- **WHAT TO WORK ON**
Revise everything from the line containing "Screen dimensions: 1564x702" down to the line containing "Go to previous week with 前週", replacing "Share" with "Export" and keeping all else unchanged. Leave the pictures out of your answer.
Begin SOURCE MATERIAL
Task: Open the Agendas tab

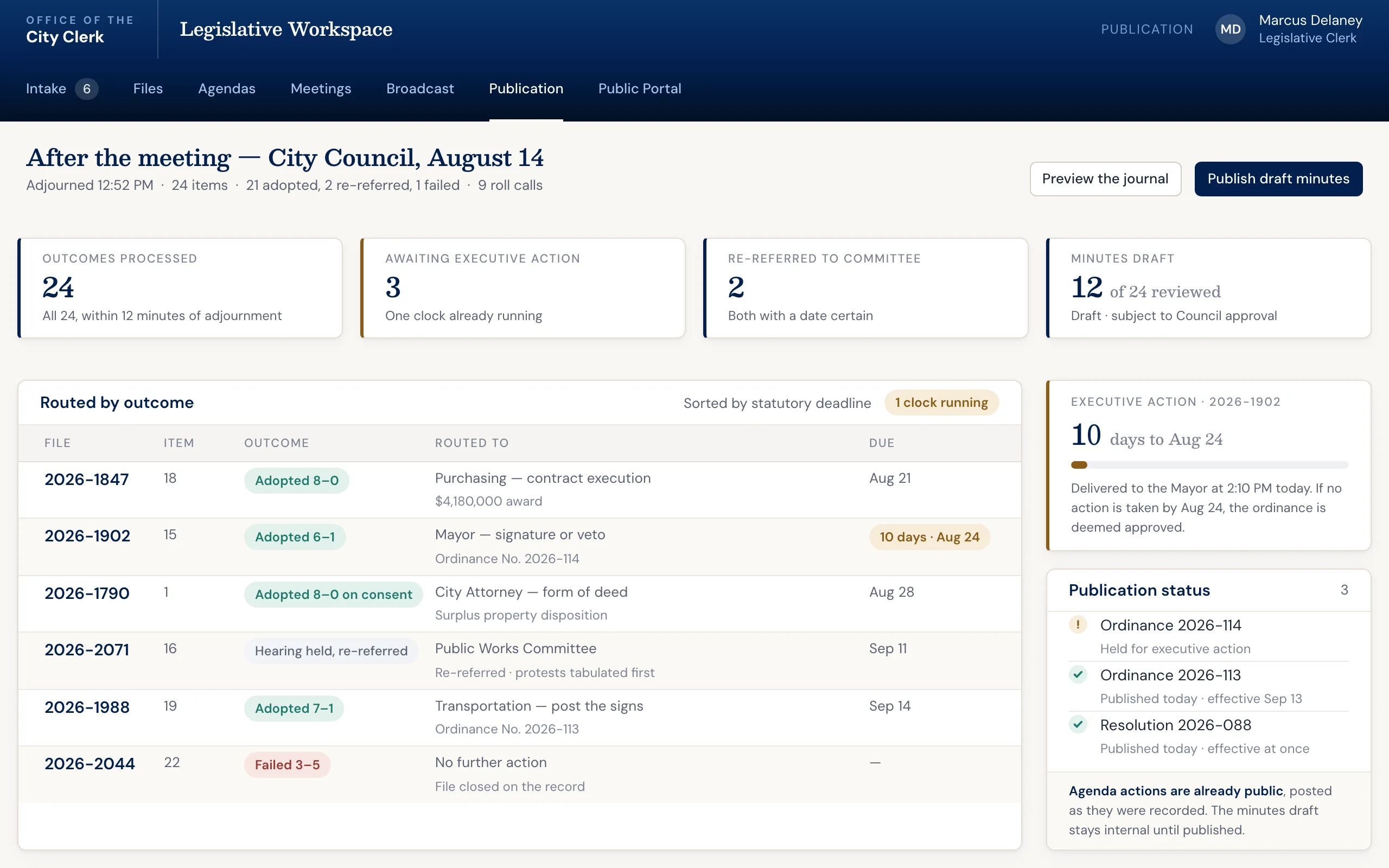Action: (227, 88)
End SOURCE MATERIAL
Begin SOURCE MATERIAL
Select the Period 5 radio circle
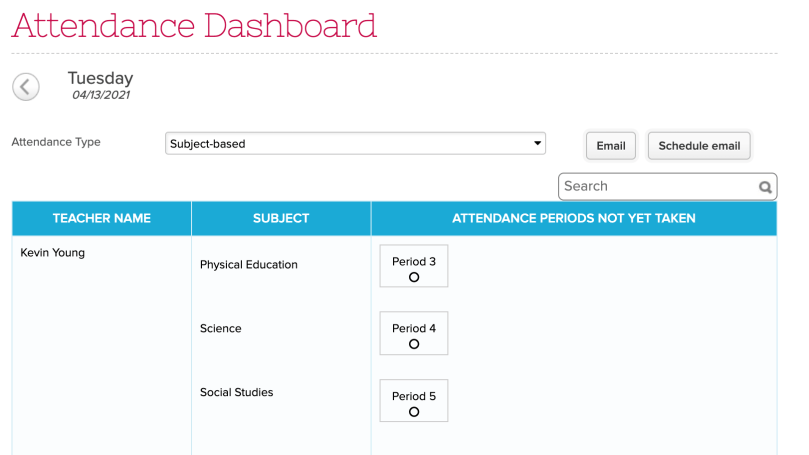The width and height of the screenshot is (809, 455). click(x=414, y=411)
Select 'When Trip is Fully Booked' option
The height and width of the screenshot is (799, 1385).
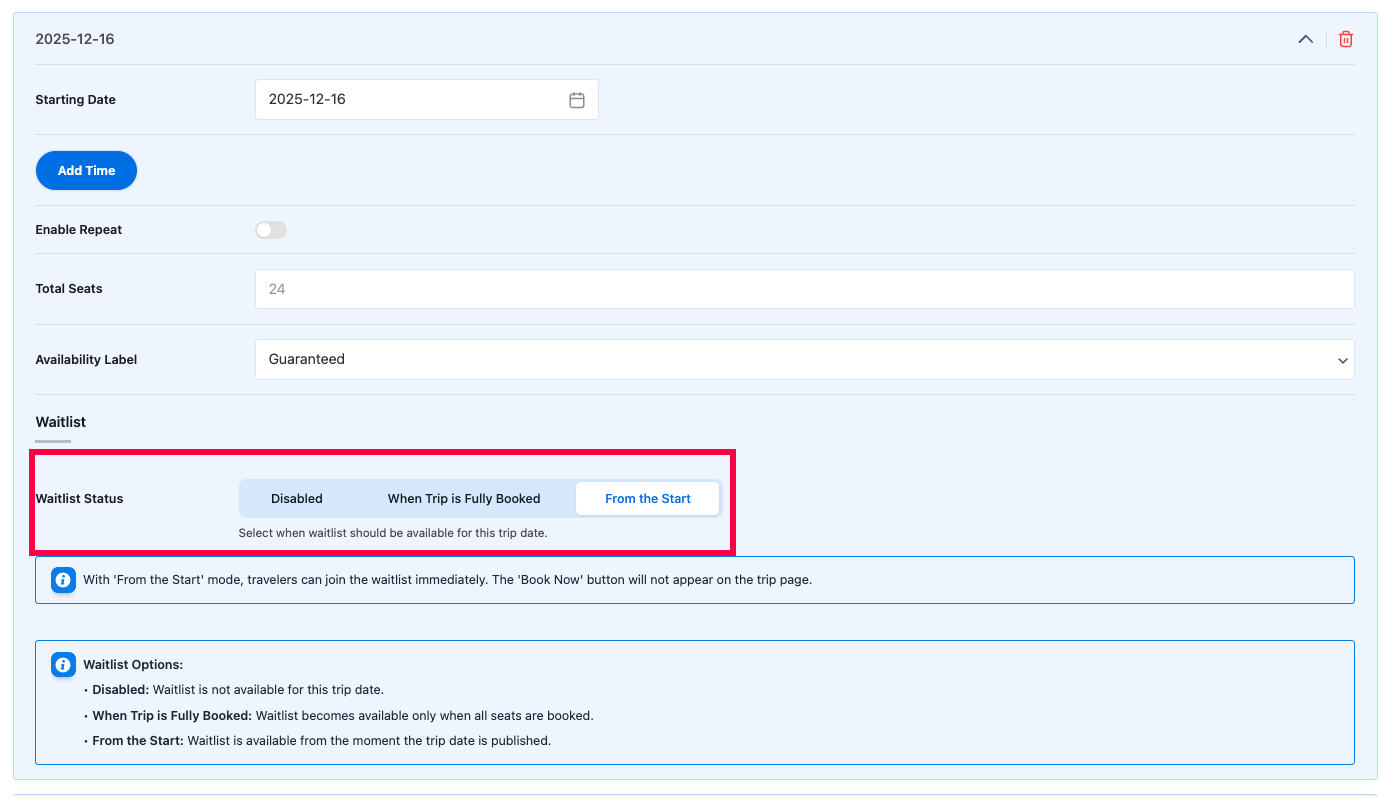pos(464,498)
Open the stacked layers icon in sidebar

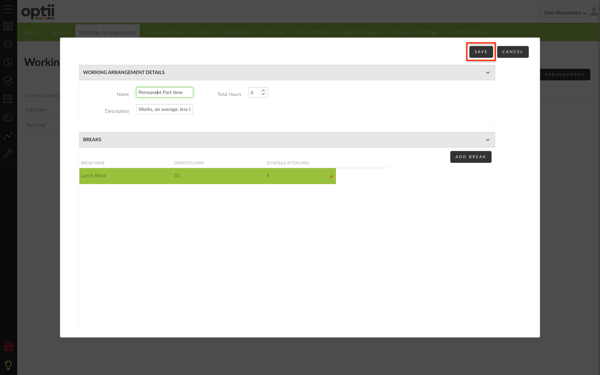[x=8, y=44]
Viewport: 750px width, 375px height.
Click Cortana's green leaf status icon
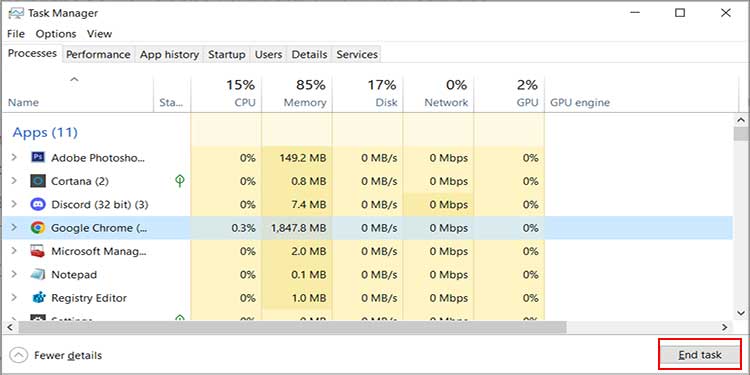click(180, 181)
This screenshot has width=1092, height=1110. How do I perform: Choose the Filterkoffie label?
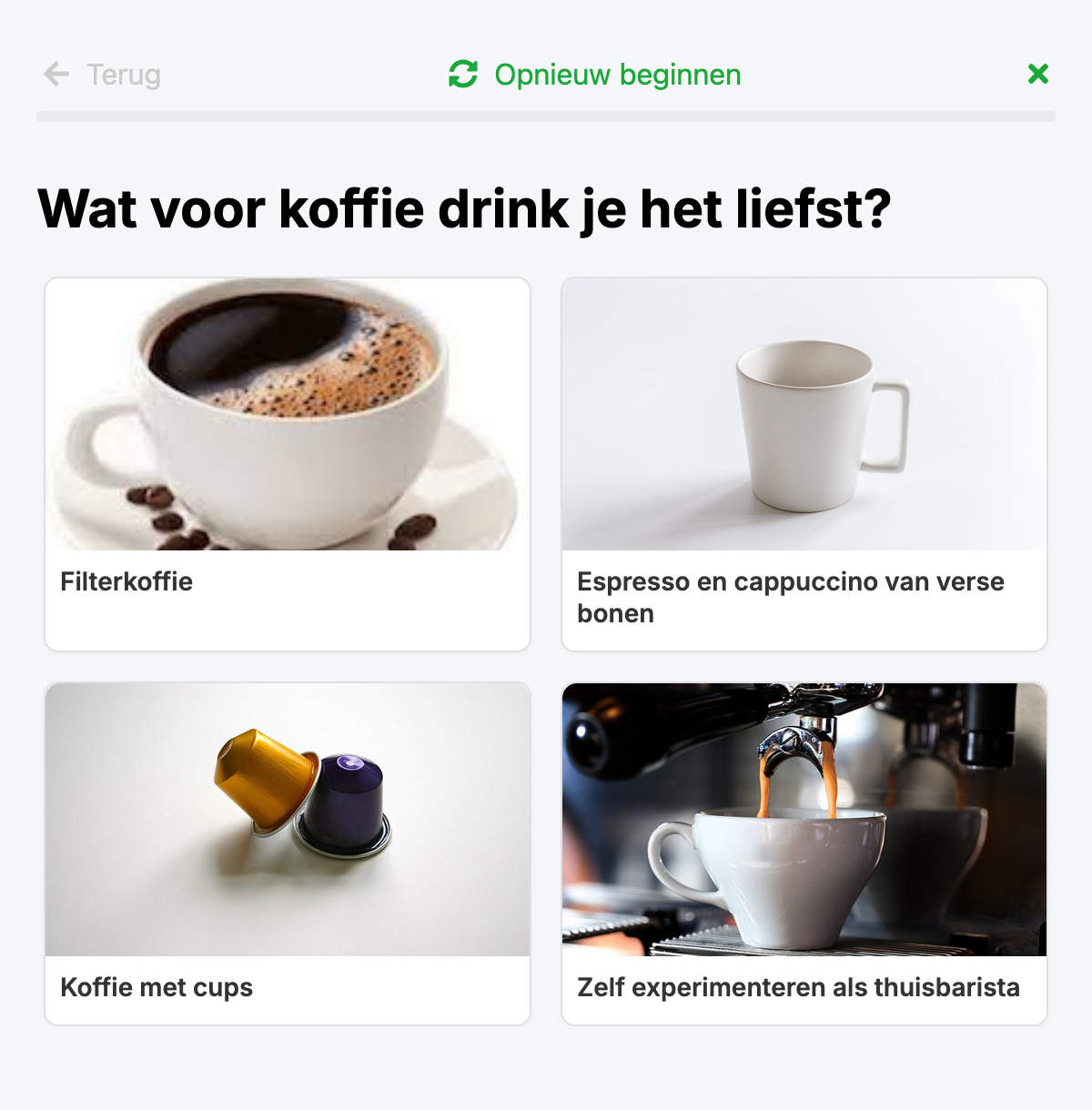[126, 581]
End SOURCE MATERIAL
Begin SOURCE MATERIAL
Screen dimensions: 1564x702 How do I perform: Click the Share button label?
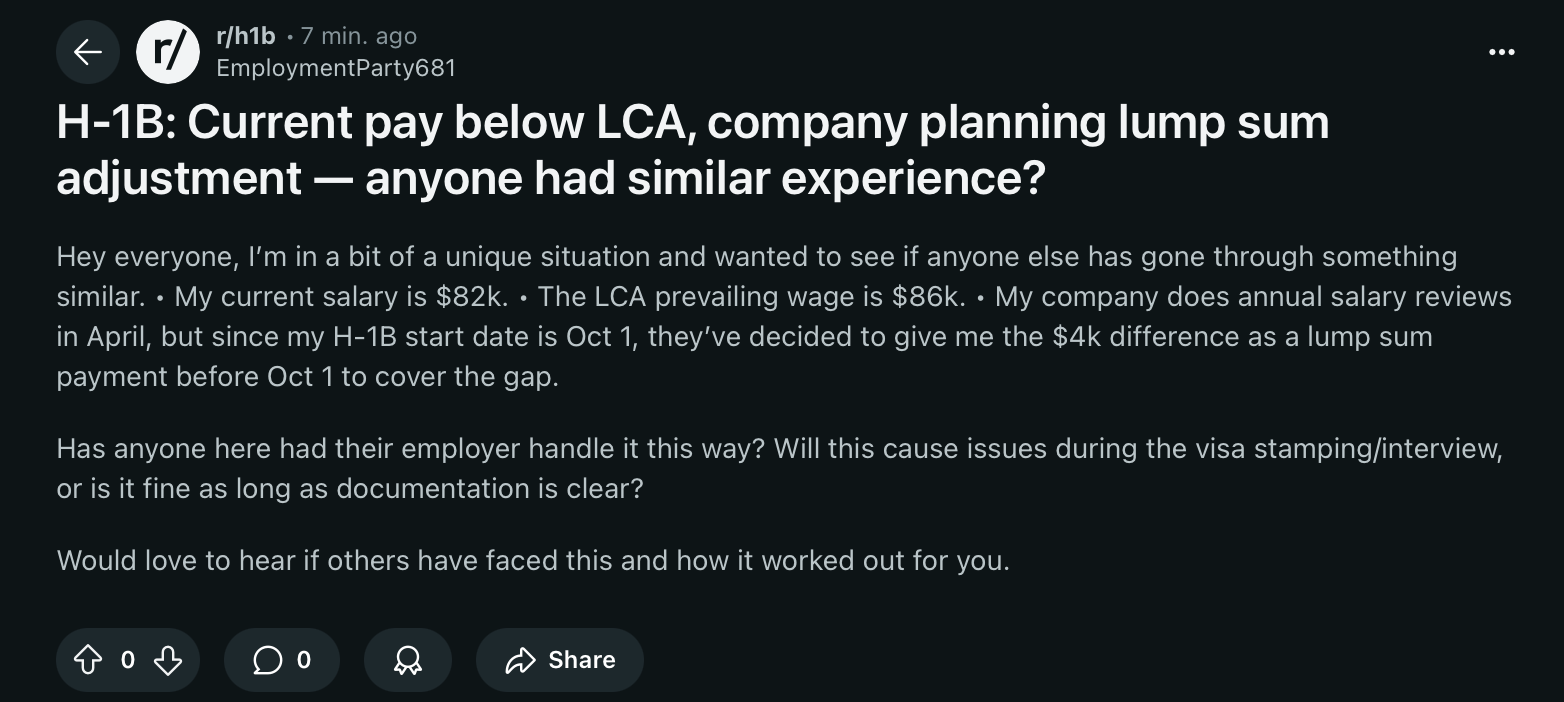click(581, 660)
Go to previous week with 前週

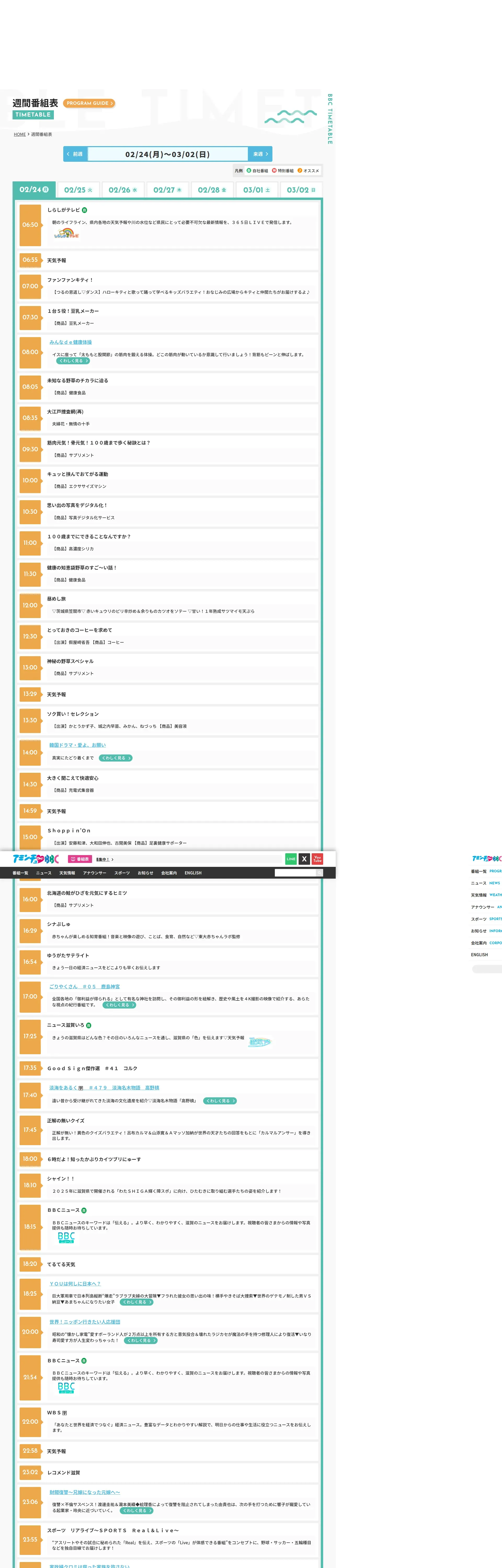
End SOURCE MATERIAL
- **SOLVED PROBLEM**
Screen dimensions: 1564x702 How do I perform: Click the Export button label?
click(581, 660)
Go to previous week with 前週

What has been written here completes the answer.